5. Managing stress: Stress can affect blood sugar levels and make it more difficult to manage type 2 diabetes.
6. Coping with complications: People with type 2 diabetes may experience complications such as nerve damage, kidney disease, and eye damage, which can further complicate diabetes management.
7. Social and cultural factors: Social and cultural factors, such as family and community support, access to healthy food options, and cultural beliefs about food and health, can also affect diabetes management.
While managing type 2 diabetes can be challenging, it is important to remember that proper education, support, and self-care can help people with diabetes overcome these challenges and successfully manage their condition to improve their overall health and well-being.

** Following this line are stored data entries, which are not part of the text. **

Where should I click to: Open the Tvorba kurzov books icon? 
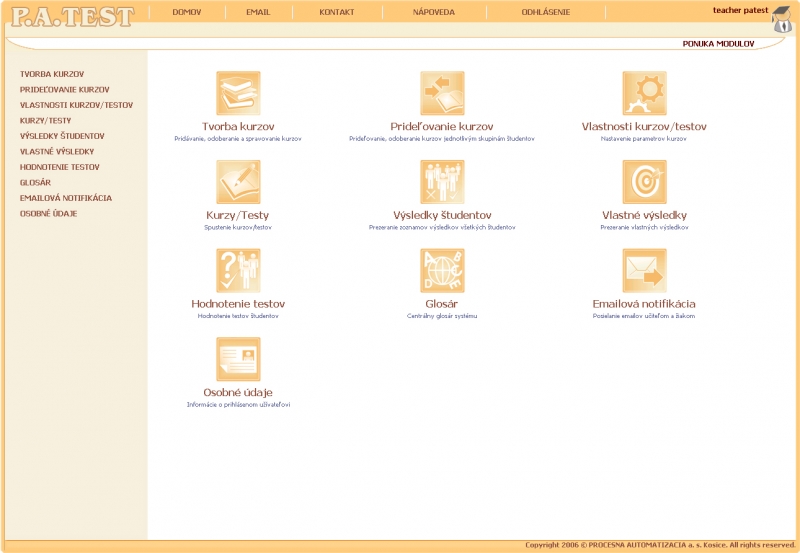pos(238,93)
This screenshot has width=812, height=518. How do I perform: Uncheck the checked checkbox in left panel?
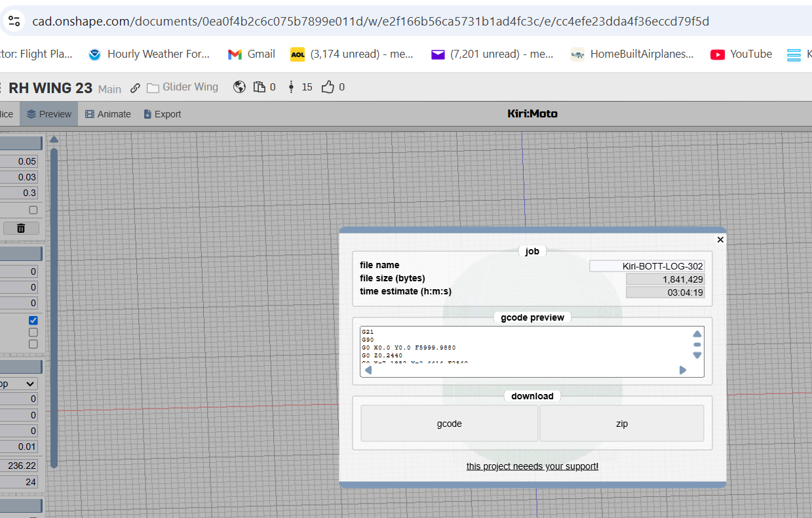point(33,321)
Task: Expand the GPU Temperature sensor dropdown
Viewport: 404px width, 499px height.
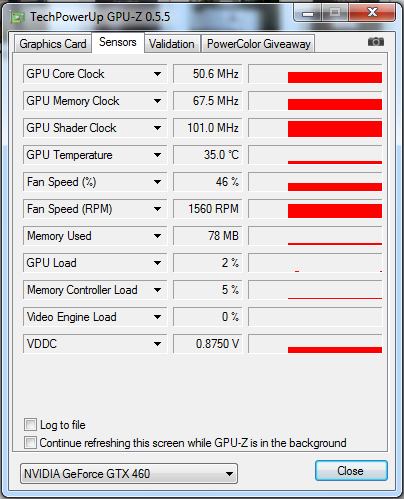Action: [x=158, y=155]
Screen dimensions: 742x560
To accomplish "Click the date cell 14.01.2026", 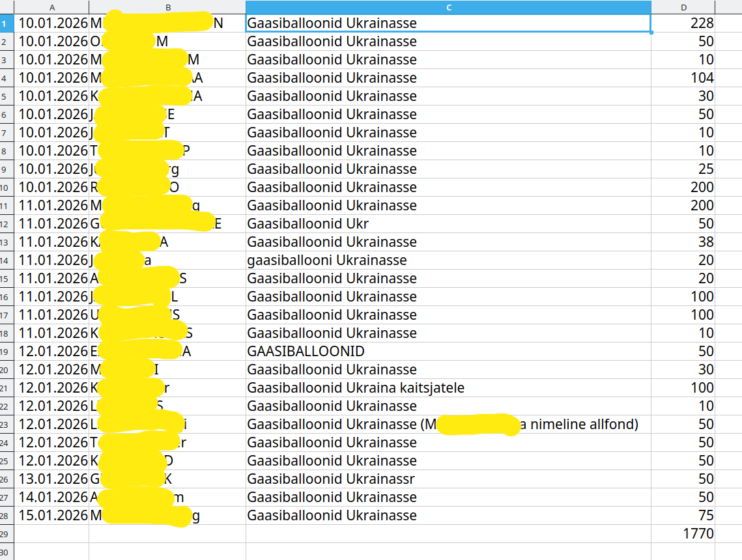I will [52, 497].
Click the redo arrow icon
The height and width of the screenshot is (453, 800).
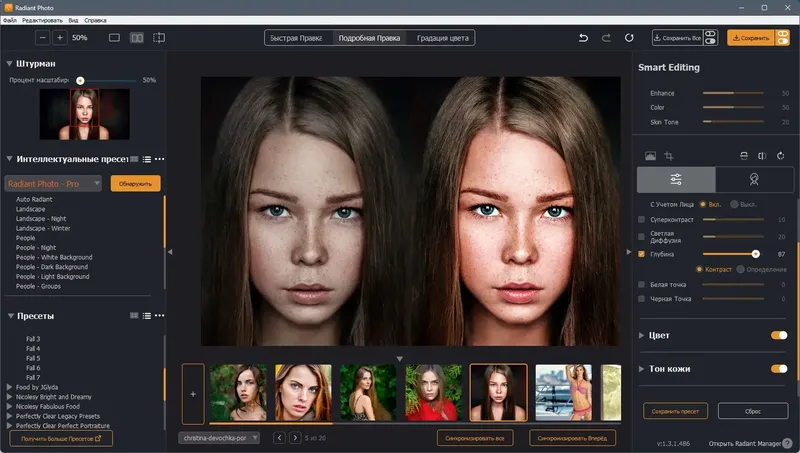(606, 38)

At 4Life Living we have over 22 years of experience in the management of patients living with type 2 diabetes. We have seen the benefits of a carb-controlled diet in our patients to control blood glucose levels and even to put their diabetes in remission.
A carb-controlled diet is a dietary pattern that restricts carbohydrate intake in order to manage blood sugar levels in people with type 2 diabetes. This eating pattern has been shown to be effective in improving blood sugar control and reducing the risk of complications associated with type 2 diabetes. Here are some key principles of a carb-controlled diet for type 2 diabetes:
- Limit carbohydrate intake: A carb-controlled diet typically restricts carbohydrate intake to less than 130 grams per day, although some people may need to consume even fewer carbohydrates to achieve optimal results.
- Choose complex carbohydrates: Complex carbohydrates such as whole grains, non-starchy vegetables, and legumes are low in sugar and high in fiber, vitamins, and minerals. They should be included in a carb-controlled diet.
- Monitor blood sugar levels: People with type 2 diabetes may need to monitor their blood sugar levels regularly to ensure that they are staying within a healthy range.
- Include lean protein sources: Lean protein sources such as chicken, turkey, fish, tofu, and beans can help regulate blood sugar levels and promote satiety. We also know that limiting your carbohydrate intake, it does allow for more fat in your diet. Our motto: Remove visible fat, but not all!
- Limit or avoid sugary foods and drinks: Sugary foods and drinks can cause blood sugar levels to spike and should be limited or avoided in a carb-controlled diet.
- Work with a healthcare professional: People with type 2 diabetes may benefit from working with a healthcare professional, such as a registered dietitian to develop a personalized carb-controlled diet plan.
It is not a one-size fits all approach when managing type 2 diabetes. It is best to work with a dietitian so that they can work with you in personalising your goals and compile an individualised meal plan for you.